Text section:
++++++++++++++++++++
Charles "Chuck" Koen (1945 – July 20, 2018) was an African-American minister and civil rights activist from Cairo, Illinois who served as prime minister of the Black Liberators and the executive directors of the Black United Front Cairo. Koen worked with organizations in Southern Illinois during the mid- and late 1960s. He founded the Black Liberators in St. Louis, Missouri in 1968; he later went on to lead nationally noted campaigns in Cairo, Illinois, most notably a boycott of white owned businesses. During his Cairo struggles, Koen was honored with a tribute on an album by jazz drummer Max Roach.
++++++++++++++++++++
Information provided:
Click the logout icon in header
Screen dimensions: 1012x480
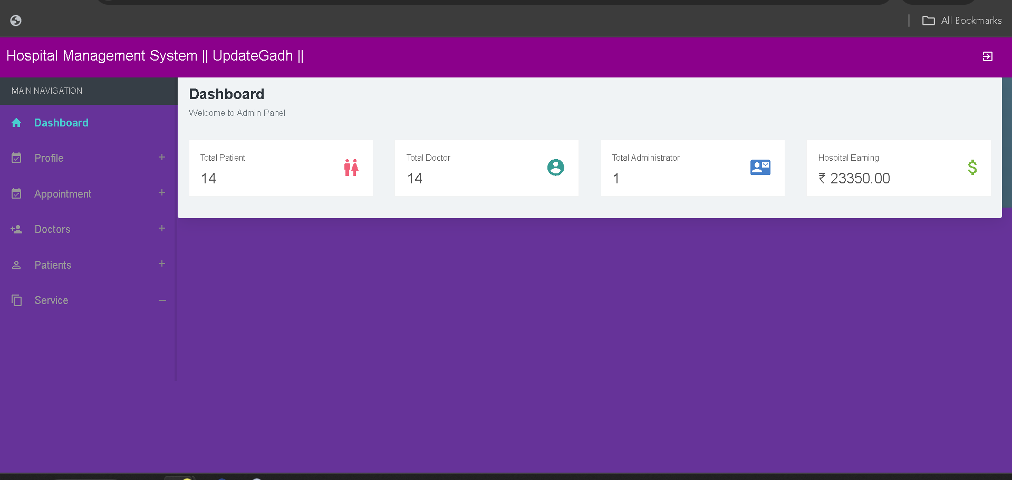pos(987,56)
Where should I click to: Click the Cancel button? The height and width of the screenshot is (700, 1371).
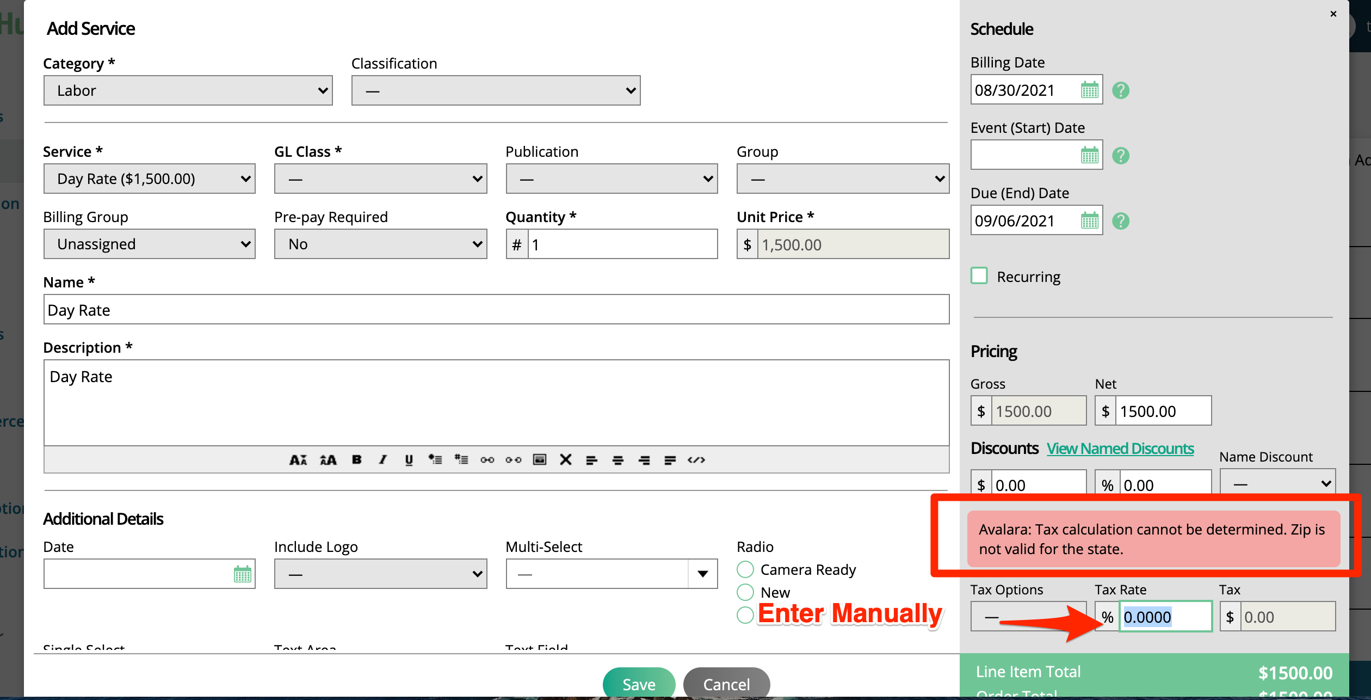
++++++++++++++++++++
Tasks for this exercise:
• 1. According to the passage on Charles Koen, in what city and year did he found the Black Liberators?
• 2. Extend the passage on Charles Koen past its final sentence.
The data here is separate material and has no connection to the passage on Charles Koen.

Answer set:
• 1. He founded the Black Liberators in St. Louis, Missouri, in 1968.

• 2.
Koen was the subject of the FBI's Counter Intelligence Program (COINTELPRO), an infiltration program sanctioned by FBI Chief J. Edgar Hoover and President Richard M. Nixon against Black activists and activist groups in the 1960s and 1970s. Targets of this scheme were individuals and groups such as Martin Luther King Jr., Malcolm X, H. Rap Brown, Koen, Medgar Evers, the Black Panthers, the Black Liberators and others. The essence of this FBI ploy was to cause division in and amongst Black leadership to prevent organization and unity in the black and poor communities around the nation. Those who were not killed or were not successfully infiltrated were constant subjects of criminal arrests and indictments.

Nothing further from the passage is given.